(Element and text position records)
============================================================

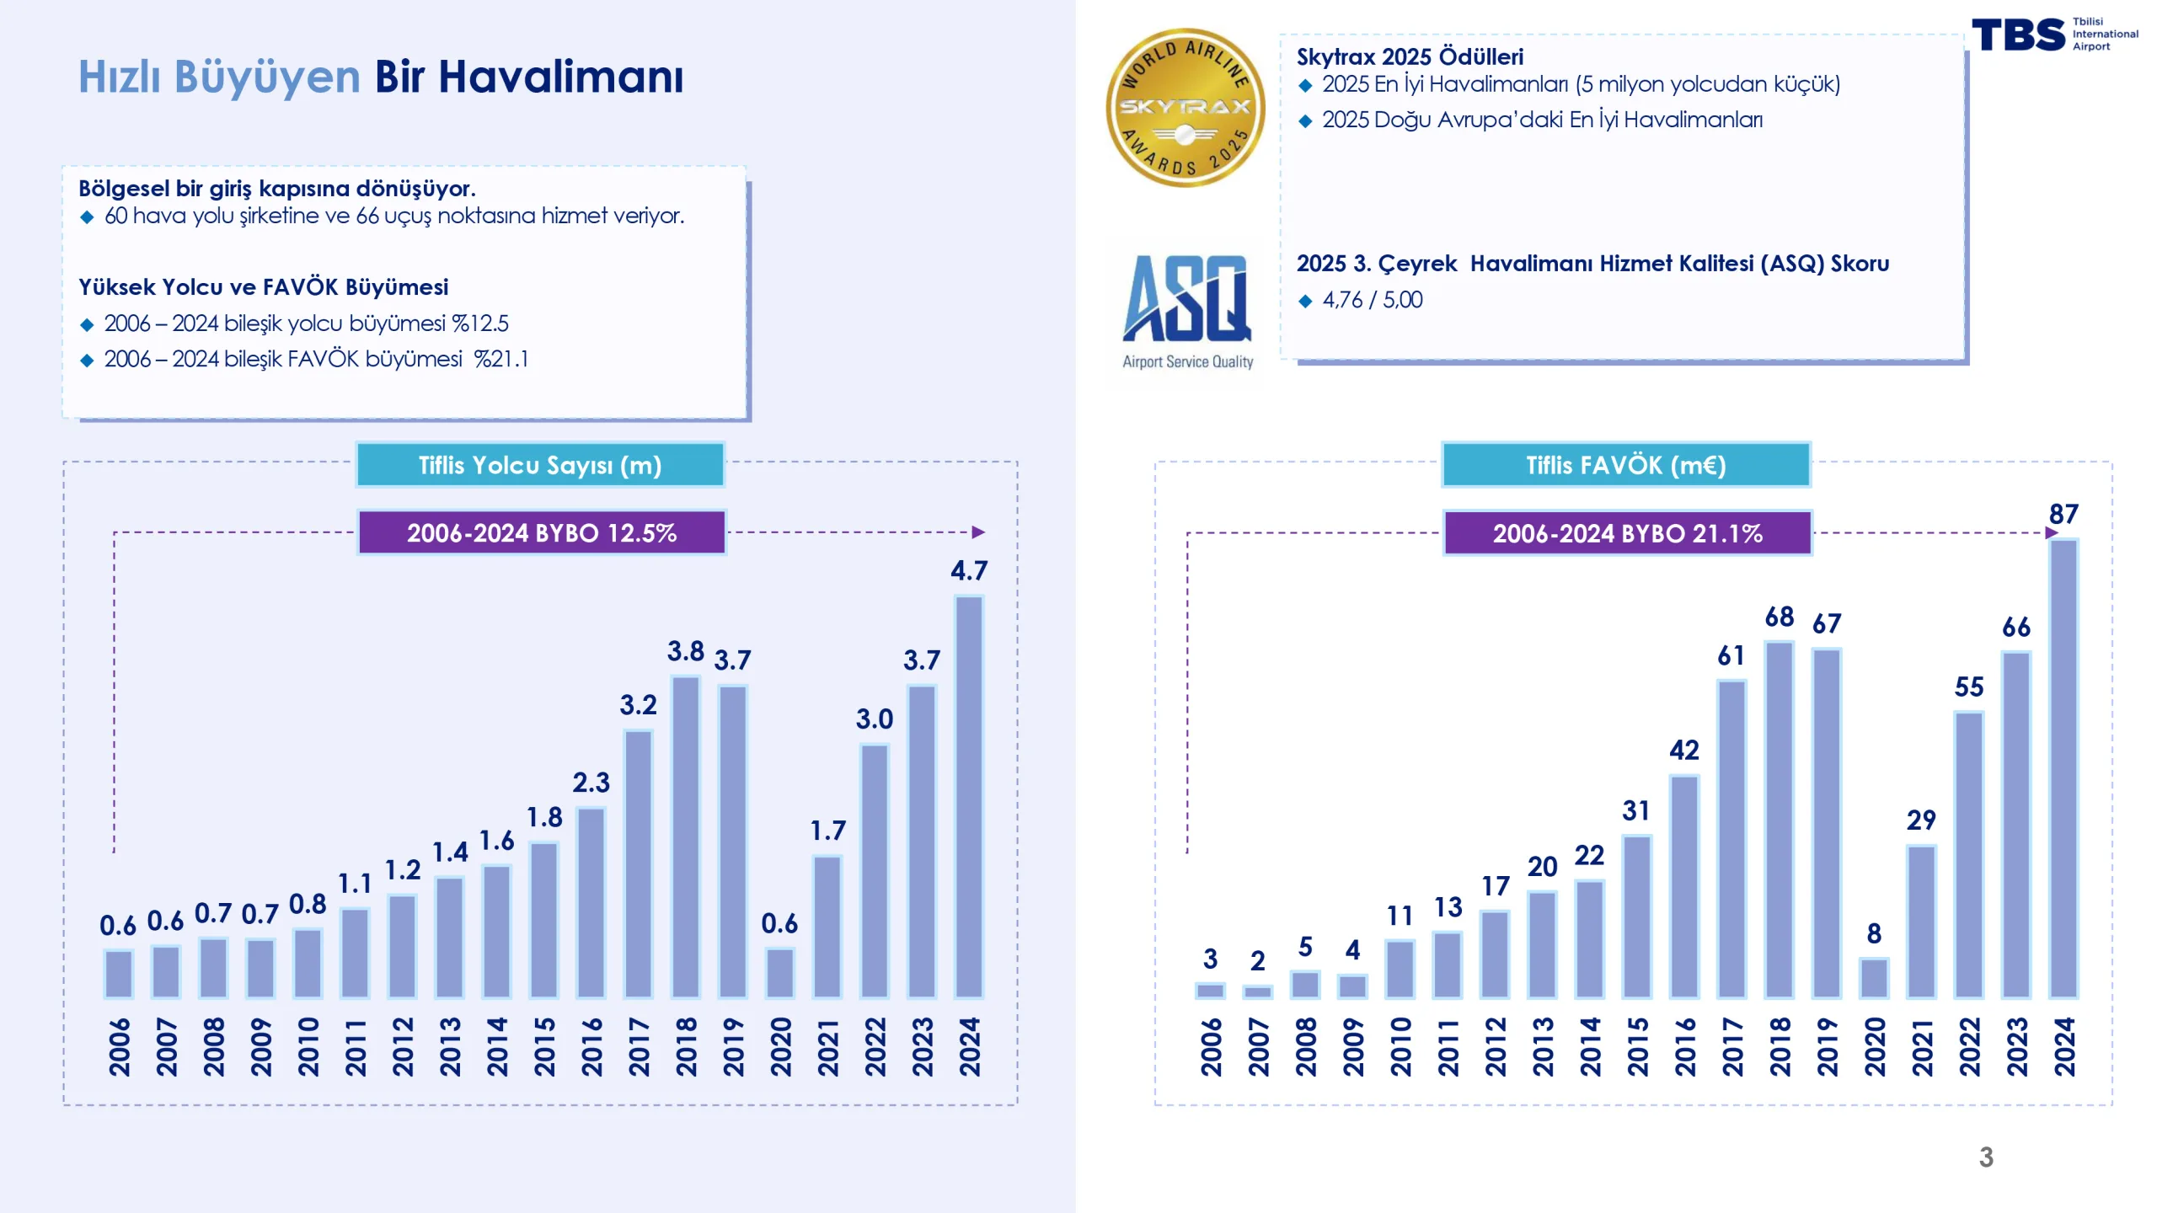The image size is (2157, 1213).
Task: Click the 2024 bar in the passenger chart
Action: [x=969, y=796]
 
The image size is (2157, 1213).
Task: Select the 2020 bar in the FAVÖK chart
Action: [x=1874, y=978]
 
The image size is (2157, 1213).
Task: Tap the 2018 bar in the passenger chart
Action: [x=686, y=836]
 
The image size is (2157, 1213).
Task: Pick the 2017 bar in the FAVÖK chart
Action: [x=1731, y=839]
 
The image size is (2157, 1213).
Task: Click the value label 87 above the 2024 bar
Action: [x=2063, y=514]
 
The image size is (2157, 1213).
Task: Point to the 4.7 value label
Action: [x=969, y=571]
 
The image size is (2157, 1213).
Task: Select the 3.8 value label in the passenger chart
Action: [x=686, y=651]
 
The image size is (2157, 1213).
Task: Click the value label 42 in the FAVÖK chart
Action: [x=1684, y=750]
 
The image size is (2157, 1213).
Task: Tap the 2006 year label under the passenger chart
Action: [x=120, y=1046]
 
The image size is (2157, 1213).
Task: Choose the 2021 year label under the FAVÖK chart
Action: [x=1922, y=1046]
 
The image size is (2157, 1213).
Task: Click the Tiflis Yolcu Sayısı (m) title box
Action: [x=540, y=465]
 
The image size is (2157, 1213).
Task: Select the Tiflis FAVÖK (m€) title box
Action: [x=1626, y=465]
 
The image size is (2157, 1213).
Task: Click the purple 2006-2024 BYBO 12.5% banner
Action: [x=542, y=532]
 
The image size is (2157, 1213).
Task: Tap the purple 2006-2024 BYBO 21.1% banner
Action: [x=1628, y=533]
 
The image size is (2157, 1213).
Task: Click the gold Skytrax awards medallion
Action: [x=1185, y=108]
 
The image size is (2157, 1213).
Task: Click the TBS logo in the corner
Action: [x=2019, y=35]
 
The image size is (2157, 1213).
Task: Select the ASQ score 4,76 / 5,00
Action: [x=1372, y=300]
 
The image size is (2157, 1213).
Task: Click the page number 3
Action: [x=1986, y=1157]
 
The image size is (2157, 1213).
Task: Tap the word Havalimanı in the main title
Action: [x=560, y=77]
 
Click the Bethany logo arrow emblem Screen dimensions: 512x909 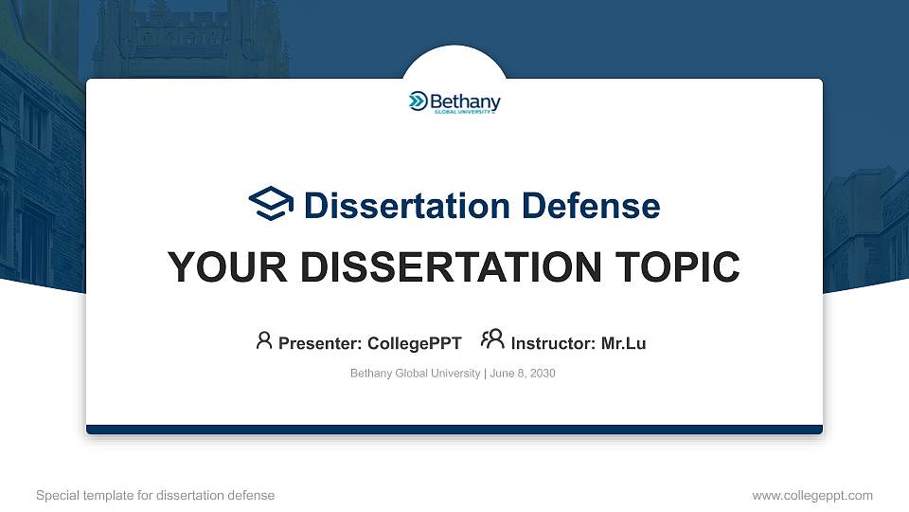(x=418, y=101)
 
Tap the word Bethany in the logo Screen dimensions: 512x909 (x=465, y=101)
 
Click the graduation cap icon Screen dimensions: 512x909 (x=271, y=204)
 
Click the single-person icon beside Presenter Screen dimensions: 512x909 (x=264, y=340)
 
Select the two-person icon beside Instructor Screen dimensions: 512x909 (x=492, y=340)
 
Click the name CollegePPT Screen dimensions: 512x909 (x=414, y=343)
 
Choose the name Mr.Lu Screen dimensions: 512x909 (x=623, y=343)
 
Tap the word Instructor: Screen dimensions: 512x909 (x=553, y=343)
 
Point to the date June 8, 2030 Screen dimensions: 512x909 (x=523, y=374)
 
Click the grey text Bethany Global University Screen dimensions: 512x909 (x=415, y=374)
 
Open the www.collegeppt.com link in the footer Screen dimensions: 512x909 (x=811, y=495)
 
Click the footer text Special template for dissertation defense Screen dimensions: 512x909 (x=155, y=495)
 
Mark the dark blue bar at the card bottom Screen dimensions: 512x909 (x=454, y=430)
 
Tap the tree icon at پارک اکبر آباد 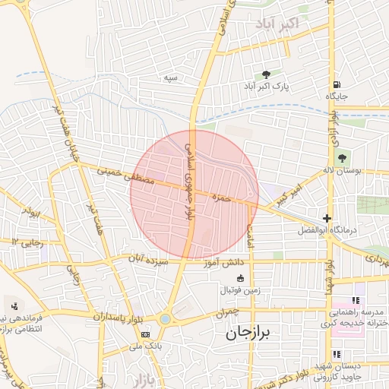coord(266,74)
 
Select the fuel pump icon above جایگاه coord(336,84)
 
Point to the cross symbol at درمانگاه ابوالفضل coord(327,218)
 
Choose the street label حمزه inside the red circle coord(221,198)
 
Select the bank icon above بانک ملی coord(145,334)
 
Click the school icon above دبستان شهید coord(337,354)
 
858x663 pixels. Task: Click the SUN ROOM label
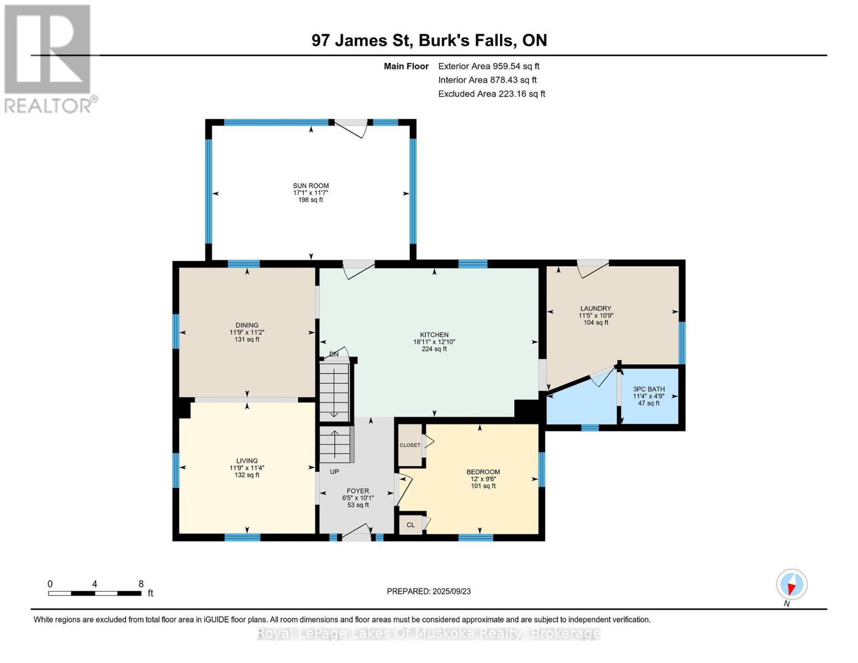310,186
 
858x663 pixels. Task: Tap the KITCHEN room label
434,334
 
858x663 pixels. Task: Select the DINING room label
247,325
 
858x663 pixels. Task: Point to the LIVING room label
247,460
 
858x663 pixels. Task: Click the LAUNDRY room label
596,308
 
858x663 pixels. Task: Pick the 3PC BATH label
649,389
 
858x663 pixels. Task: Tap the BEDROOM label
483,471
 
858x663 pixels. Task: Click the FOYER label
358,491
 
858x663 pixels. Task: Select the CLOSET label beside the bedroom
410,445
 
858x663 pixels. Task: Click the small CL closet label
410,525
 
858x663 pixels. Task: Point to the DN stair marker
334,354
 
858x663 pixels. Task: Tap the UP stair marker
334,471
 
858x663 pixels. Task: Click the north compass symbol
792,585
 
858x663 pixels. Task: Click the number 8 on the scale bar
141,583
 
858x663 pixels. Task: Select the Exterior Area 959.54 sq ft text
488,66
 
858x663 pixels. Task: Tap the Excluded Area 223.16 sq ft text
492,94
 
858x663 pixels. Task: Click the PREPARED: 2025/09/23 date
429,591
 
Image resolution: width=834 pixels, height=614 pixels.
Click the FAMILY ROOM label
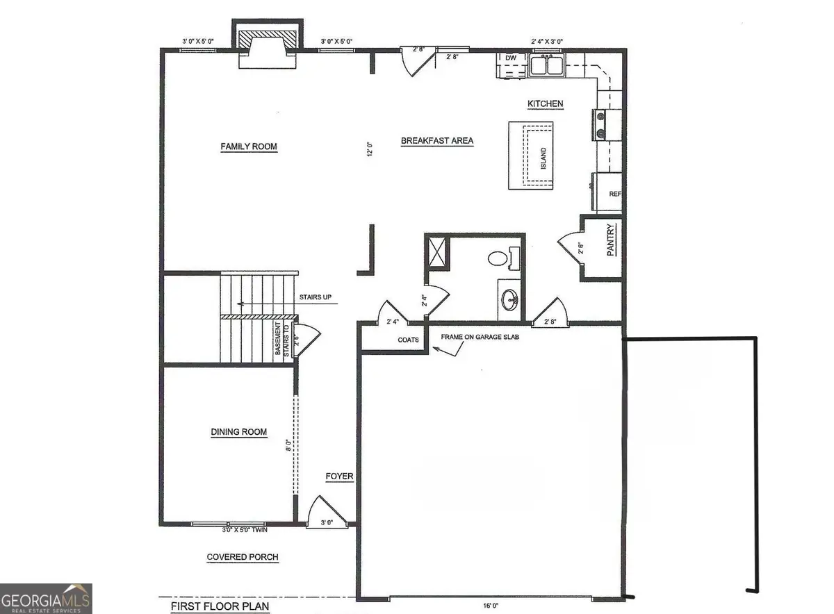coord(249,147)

============================================================

- The request
Rewrite the records from the line that contains "858x663 pixels. Task: Select the CLOSET" through the end of the records, replacing "marker" with "sign" and changing nothing else. Leave the pictures out of your answer.

- The solution
858x663 pixels. Task: Select the CLOSET label beside the bedroom
410,445
 
858x663 pixels. Task: Click the small CL closet label
410,525
 
858x663 pixels. Task: Point to the DN stair sign
334,354
 
858x663 pixels. Task: Tap the UP stair sign
334,471
 
858x663 pixels. Task: Click the north compass symbol
792,585
 
858x663 pixels. Task: Click the number 8 on the scale bar
141,583
 
858x663 pixels. Task: Select the Exterior Area 959.54 sq ft text
488,66
 
858x663 pixels. Task: Tap the Excluded Area 223.16 sq ft text
492,94
 
858x663 pixels. Task: Click the PREPARED: 2025/09/23 date
429,591
 
Image resolution: width=834 pixels, height=614 pixels.
Click the FAMILY ROOM label
coord(249,147)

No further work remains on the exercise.